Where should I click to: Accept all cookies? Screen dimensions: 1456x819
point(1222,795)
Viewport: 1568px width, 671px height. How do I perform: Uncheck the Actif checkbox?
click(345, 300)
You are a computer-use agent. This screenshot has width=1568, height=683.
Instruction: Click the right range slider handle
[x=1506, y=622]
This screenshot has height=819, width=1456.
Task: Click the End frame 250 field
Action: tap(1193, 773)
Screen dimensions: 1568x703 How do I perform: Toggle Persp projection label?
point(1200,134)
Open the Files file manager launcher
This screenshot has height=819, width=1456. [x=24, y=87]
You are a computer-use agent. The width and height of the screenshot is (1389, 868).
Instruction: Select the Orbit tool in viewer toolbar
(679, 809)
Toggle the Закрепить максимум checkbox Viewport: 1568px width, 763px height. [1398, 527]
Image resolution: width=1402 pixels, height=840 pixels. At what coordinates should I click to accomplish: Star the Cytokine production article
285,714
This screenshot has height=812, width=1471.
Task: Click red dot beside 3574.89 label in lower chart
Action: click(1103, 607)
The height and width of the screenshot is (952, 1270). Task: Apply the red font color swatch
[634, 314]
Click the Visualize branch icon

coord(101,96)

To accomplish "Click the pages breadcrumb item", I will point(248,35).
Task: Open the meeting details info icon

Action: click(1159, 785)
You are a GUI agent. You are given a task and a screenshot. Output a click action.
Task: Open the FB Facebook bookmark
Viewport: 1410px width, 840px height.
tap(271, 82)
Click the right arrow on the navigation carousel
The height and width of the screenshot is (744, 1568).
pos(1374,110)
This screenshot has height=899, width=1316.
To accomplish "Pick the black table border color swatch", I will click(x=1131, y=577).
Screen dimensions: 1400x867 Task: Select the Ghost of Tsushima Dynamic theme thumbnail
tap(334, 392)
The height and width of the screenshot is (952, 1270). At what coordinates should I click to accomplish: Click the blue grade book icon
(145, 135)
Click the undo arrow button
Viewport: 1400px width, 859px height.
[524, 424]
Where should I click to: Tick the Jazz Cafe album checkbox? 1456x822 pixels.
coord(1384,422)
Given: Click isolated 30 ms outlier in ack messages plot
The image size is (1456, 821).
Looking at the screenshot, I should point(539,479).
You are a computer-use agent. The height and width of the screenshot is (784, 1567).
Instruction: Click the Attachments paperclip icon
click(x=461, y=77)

▶ WHAT IS BEING ASKED: Having read the entries, repeat them all exactly.

▶ WRITTEN RESPONSE:
Where should I click to: Accept all cookies? Screen dimensions: 1456x819
point(1222,795)
Viewport: 1568px width, 671px height. How do I perform: Uncheck the Actif checkbox?
click(345, 300)
You are a computer-use agent. This screenshot has width=1568, height=683.
Instruction: Click the right range slider handle
[x=1506, y=622]
This screenshot has height=819, width=1456.
Task: Click the End frame 250 field
Action: tap(1193, 773)
Screen dimensions: 1568x703 How do I perform: Toggle Persp projection label?
point(1200,134)
Open the Files file manager launcher
This screenshot has height=819, width=1456. [x=24, y=87]
You are a computer-use agent. The width and height of the screenshot is (1389, 868).
Instruction: Select the Orbit tool in viewer toolbar
(679, 809)
Toggle the Закрепить максимум checkbox Viewport: 1568px width, 763px height. [1398, 527]
Image resolution: width=1402 pixels, height=840 pixels. At what coordinates should I click to accomplish: Star the Cytokine production article
285,714
This screenshot has height=812, width=1471.
Task: Click red dot beside 3574.89 label in lower chart
Action: click(1103, 607)
The height and width of the screenshot is (952, 1270). Task: Apply the red font color swatch
[634, 314]
Click the Visualize branch icon

coord(101,96)

To accomplish "Click the pages breadcrumb item", I will point(248,35).
Task: Open the meeting details info icon

Action: click(1159, 785)
You are a GUI agent. You are given a task and a screenshot. Output a click action.
Task: Open the FB Facebook bookmark
Viewport: 1410px width, 840px height.
tap(271, 82)
Click the right arrow on the navigation carousel
The height and width of the screenshot is (744, 1568).
pos(1374,110)
This screenshot has height=899, width=1316.
To accomplish "Pick the black table border color swatch", I will click(x=1131, y=577).
Screen dimensions: 1400x867 Task: Select the Ghost of Tsushima Dynamic theme thumbnail
tap(334, 392)
The height and width of the screenshot is (952, 1270). At what coordinates should I click to accomplish: Click the blue grade book icon
(145, 135)
Click the undo arrow button
Viewport: 1400px width, 859px height.
[524, 424]
Where should I click to: Tick the Jazz Cafe album checkbox? 1456x822 pixels.
coord(1384,422)
Given: Click isolated 30 ms outlier in ack messages plot
The image size is (1456, 821).
Looking at the screenshot, I should point(539,479).
You are a computer-use agent. The height and width of the screenshot is (784, 1567).
Instruction: Click the Attachments paperclip icon
click(x=461, y=77)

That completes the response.